VORLIEGENDER AUSZUG:
Eine Langspielplatte wollen sie machen, ist das erste was wir zu hören bekommen. Und zwar bei Impact Records. Das seien die einzigen, die ein ordentliches Angebot unterbreitet hätten. Zwar würden sämtliche Spatzen von den Dächern flöten, dass die JESUS SKINS sich vor Plattendeals nicht retten könnten, doch ganz so stimmt das nicht, wie Lukas zu berichten weiß: "Eigentlich sind Impact die einzigen, die uns bisher ein konkretes Angebot unterbreitet haben. Also greifen wir zu. Eigentlich sollten wir für drei LPs unterschreiben, wir wollen aber definitiv nur eine machen."
Eine Single gibt es bereits, in Eigenregie. Da hat sich nun bereits die zweite Auflage abverkauft. Kein Wunder, denn mit "77 heißt Grüß Gott und 88 Nazischrott" befindet sich nicht nur ein lyrischer Höhepunkt sondergleichen auf dem Tonträger, sondern klammheimlich auch ein echter Hit. Überhaupt legt man viel Wert auf durchdachte Texte. Wie bei Skinheadbands in der Regel üblich wird versucht, die Message in Parolenform zu vermitteln. Doch verstricken sich die JESUS SKINS nicht in platte Phrasen, sondern kommen stets direkt auf den Punkt. "Oi Oi Amen, singen wir im Chor", heißt es da zum Beispiel.
Außerdem laufen sie unter der S.H.A.R.P.-Fahne aus dem Hafen aus, wobei die Abkürzung diesmal für "Skinheads Against Religous Prejudice" steht. Ein Grund dafür gibt es auch. Das Thema Rassismus sei in der Skinhead-Szene inzwischen durch. "Das hat doch der letzt Depp gerafft, dass Skinhead-sein nichts mit Rassismus zu tun hat. Und Religionsfreiheit ist da nicht gerade verbreitet." Johannes spricht gar von Religionsfeindlichkeit in der Skinhead-Szene, aber genau um die geht es: man ist gerne Skinhead, das hat Priorität. Doch irgendwann hat man sich die Frage gestellt: wo kommen wir her, wo gehen wir hin. Die JESUS SKINS glauben an Gott. Und wollen sich dafür genau so wenig schämen müssen, wie für ihre Arbeiterklasse. Aus dieser Motivation heraus entstand die Bewegung. Lukas erklärt: "Die Bewegung ist die Skinhead-Bewegung, klarer Fall. JESUS SKINS an sich ist ja eine Bewegung. JESUS SKINS ist ja nicht nur eine Band. Die ist daraus entstanden." Und Matthäus fügt hinzu: "Die Jesus Skin Bewegung sieht sich als Teil der Skinhead-Szene."

BEREITGESTELLTE ANGABEN:
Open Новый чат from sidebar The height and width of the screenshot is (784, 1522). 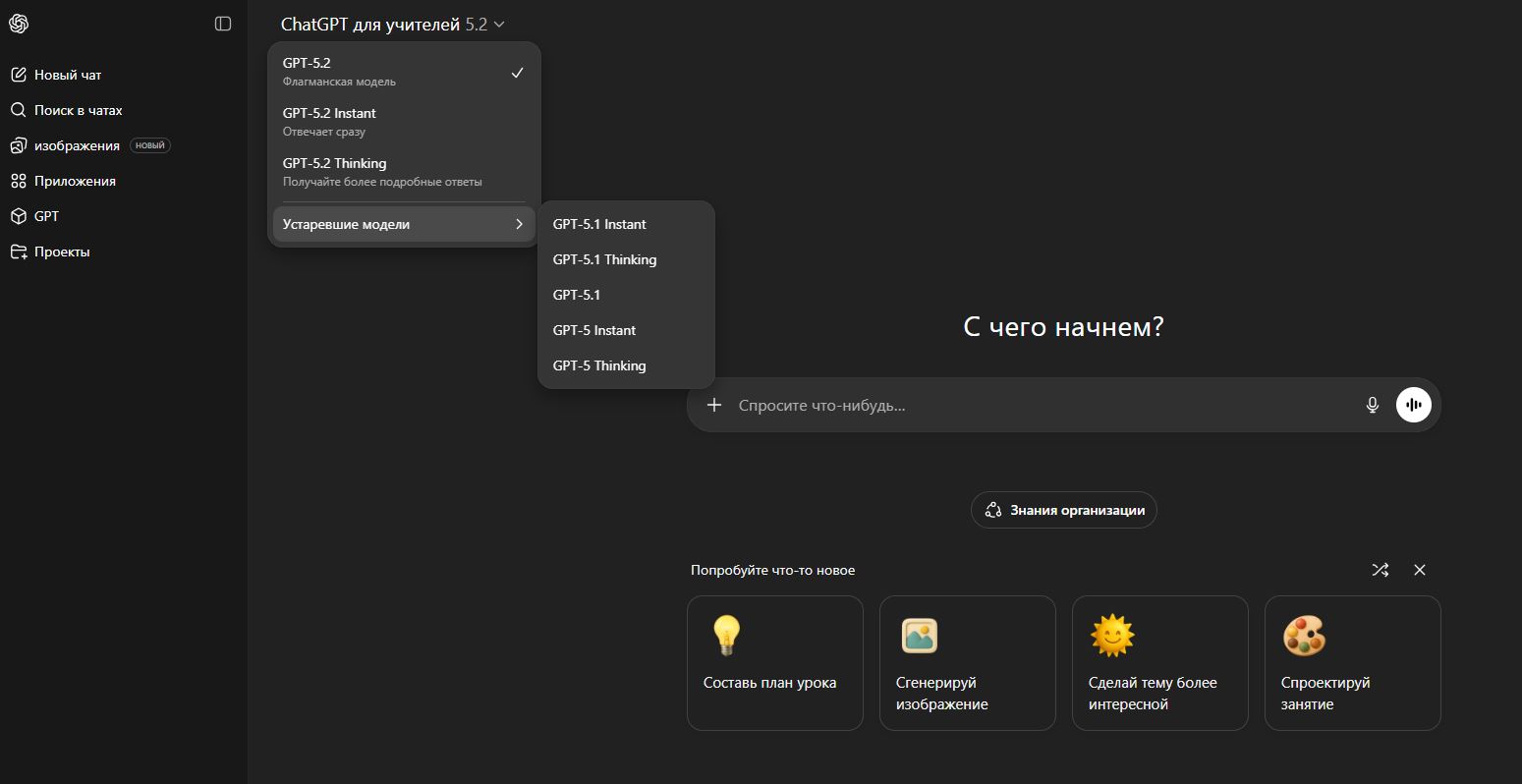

KURZE AUFGABE A: Bei welchem Label wollen die JESUS SKINS laut dem Auszug ihre Langspielplatte veröffentlichen?
KURZE AUFGABE B: Zählen Sie alle Personen auf, die im Auszug mit ihrem Vornamen genannt werden.
Stützen Sie sich ausschließlich auf den Auszug.

RICHTIGE ANTWORT A: Bei Impact Records.

RICHTIGE ANTWORT B: Lukas, Johannes, Matthäus